### TASK MATERIAL

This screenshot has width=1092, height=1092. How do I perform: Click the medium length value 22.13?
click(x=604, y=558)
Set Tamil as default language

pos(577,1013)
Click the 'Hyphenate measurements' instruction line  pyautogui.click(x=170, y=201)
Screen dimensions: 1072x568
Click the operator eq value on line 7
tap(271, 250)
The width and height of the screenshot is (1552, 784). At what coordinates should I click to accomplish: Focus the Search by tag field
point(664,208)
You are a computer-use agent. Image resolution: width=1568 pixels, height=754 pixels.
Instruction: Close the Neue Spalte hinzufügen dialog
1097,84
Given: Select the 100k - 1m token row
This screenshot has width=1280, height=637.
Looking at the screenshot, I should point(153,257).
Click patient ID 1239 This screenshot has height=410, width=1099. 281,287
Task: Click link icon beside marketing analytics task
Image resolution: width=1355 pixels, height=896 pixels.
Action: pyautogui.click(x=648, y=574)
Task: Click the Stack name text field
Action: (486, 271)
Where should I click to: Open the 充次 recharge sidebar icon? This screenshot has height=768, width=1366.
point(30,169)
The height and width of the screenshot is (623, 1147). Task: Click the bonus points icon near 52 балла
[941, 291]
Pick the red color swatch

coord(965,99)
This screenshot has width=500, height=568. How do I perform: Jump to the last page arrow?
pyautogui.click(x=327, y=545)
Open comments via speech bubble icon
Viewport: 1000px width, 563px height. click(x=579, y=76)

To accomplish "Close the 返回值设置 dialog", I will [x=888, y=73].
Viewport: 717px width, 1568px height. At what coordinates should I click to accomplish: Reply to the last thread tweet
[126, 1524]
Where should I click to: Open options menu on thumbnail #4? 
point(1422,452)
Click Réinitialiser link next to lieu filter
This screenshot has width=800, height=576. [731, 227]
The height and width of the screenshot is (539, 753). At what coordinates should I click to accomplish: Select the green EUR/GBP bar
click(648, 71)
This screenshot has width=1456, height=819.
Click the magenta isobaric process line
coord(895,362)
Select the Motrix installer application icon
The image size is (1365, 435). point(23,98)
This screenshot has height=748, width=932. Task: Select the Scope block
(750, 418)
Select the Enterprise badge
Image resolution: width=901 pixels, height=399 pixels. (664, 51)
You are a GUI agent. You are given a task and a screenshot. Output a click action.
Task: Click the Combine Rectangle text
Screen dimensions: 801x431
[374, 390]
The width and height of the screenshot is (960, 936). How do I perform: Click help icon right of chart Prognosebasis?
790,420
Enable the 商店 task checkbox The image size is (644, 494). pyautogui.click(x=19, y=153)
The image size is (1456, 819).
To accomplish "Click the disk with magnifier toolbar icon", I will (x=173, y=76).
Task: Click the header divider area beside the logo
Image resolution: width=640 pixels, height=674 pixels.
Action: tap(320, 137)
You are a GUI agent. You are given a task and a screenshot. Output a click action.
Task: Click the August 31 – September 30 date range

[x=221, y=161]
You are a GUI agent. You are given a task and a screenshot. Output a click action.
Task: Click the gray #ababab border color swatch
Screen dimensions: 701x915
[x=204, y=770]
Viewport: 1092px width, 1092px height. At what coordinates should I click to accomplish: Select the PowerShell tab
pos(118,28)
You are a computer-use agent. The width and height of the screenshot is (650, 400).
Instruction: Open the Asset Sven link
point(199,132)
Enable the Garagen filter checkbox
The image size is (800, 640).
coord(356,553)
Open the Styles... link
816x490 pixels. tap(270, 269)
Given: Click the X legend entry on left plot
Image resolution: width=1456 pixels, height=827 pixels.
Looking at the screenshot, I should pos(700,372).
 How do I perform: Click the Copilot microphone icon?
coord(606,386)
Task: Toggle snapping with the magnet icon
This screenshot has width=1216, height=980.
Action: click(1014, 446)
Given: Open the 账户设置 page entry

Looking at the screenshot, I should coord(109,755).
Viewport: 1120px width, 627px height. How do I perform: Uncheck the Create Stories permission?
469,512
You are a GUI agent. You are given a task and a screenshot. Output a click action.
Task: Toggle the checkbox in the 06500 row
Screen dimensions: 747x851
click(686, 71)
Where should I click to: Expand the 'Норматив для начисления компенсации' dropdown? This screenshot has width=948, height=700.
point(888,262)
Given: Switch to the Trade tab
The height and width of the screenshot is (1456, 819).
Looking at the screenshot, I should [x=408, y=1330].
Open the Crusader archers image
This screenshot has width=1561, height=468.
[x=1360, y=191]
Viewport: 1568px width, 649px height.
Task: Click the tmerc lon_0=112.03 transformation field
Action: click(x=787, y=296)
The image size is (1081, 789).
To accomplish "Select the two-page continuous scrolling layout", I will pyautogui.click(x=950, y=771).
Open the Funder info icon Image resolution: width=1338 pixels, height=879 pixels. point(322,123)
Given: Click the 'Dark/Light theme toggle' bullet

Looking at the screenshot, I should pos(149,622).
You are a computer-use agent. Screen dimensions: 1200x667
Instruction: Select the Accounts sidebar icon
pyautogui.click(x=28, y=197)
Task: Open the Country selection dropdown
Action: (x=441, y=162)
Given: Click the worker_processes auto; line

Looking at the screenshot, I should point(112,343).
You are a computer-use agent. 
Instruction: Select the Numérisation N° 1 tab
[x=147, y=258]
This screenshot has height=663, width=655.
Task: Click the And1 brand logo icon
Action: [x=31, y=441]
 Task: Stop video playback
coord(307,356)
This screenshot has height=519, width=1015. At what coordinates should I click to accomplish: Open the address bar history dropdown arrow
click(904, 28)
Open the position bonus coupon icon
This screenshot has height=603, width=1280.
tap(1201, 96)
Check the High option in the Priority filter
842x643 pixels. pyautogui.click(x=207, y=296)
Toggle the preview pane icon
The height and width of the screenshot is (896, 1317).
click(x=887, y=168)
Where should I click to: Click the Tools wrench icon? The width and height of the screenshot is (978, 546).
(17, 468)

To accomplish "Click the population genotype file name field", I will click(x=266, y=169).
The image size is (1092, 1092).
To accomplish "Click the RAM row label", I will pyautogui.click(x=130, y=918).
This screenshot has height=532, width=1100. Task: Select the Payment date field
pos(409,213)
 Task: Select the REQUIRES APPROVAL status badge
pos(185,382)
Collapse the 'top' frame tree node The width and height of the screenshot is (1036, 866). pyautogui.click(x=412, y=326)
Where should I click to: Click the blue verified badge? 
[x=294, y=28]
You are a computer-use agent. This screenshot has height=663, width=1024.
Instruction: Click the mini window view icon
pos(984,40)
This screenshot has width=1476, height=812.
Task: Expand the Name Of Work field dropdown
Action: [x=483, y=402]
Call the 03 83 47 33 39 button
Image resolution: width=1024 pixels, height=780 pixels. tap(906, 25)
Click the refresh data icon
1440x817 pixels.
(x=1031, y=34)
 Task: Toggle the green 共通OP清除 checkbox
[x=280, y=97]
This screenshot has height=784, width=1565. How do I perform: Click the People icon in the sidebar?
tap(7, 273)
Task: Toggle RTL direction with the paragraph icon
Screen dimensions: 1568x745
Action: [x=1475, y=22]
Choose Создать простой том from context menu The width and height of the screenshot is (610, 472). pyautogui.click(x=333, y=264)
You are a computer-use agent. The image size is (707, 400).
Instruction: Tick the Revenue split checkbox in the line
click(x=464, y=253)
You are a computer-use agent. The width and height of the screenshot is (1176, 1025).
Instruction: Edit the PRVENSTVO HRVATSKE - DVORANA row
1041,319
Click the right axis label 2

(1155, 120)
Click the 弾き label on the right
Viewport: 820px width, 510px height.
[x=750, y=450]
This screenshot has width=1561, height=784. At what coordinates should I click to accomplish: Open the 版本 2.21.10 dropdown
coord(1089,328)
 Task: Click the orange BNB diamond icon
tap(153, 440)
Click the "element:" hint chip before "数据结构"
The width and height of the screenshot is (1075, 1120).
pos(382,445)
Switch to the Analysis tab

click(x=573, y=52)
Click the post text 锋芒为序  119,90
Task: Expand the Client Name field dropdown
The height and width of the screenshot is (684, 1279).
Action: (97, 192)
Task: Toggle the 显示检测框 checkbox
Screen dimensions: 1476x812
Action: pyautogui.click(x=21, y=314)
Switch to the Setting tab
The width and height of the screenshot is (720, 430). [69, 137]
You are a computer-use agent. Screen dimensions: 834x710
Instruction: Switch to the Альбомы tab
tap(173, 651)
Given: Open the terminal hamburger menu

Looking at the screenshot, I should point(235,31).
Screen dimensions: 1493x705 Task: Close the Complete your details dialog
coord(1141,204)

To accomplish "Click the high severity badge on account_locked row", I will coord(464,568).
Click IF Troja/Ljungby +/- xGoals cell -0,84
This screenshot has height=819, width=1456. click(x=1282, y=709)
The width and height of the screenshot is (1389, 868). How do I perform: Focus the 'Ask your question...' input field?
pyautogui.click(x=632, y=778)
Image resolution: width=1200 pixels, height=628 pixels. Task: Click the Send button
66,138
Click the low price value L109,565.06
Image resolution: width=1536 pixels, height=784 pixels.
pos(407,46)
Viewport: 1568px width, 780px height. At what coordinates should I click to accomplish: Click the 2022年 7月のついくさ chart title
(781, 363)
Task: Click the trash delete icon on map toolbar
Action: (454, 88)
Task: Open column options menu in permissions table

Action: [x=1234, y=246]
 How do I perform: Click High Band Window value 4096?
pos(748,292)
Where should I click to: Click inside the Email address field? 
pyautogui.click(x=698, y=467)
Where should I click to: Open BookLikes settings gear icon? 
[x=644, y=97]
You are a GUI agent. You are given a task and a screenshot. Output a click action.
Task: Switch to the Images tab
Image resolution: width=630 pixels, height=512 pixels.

### WHAT YOU SHOULD DO
Retype the items from the line containing "Click the post" through the line containing "pyautogui.click(x=632, y=778)", reproducing that stretch exactly and including both end lines.

### ANSWER TO THE EXERCISE
Click the post text 锋芒为序  119,90
Task: Expand the Client Name field dropdown
The height and width of the screenshot is (684, 1279).
Action: (97, 192)
Task: Toggle the 显示检测框 checkbox
Screen dimensions: 1476x812
Action: pyautogui.click(x=21, y=314)
Switch to the Setting tab
The width and height of the screenshot is (720, 430). [69, 137]
You are a computer-use agent. Screen dimensions: 834x710
Instruction: Switch to the Альбомы tab
tap(173, 651)
Given: Open the terminal hamburger menu

Looking at the screenshot, I should point(235,31).
Screen dimensions: 1493x705 Task: Close the Complete your details dialog
coord(1141,204)

To accomplish "Click the high severity badge on account_locked row", I will coord(464,568).
Click IF Troja/Ljungby +/- xGoals cell -0,84
This screenshot has height=819, width=1456. click(x=1282, y=709)
The width and height of the screenshot is (1389, 868). How do I perform: Focus the 'Ask your question...' input field?
pyautogui.click(x=632, y=778)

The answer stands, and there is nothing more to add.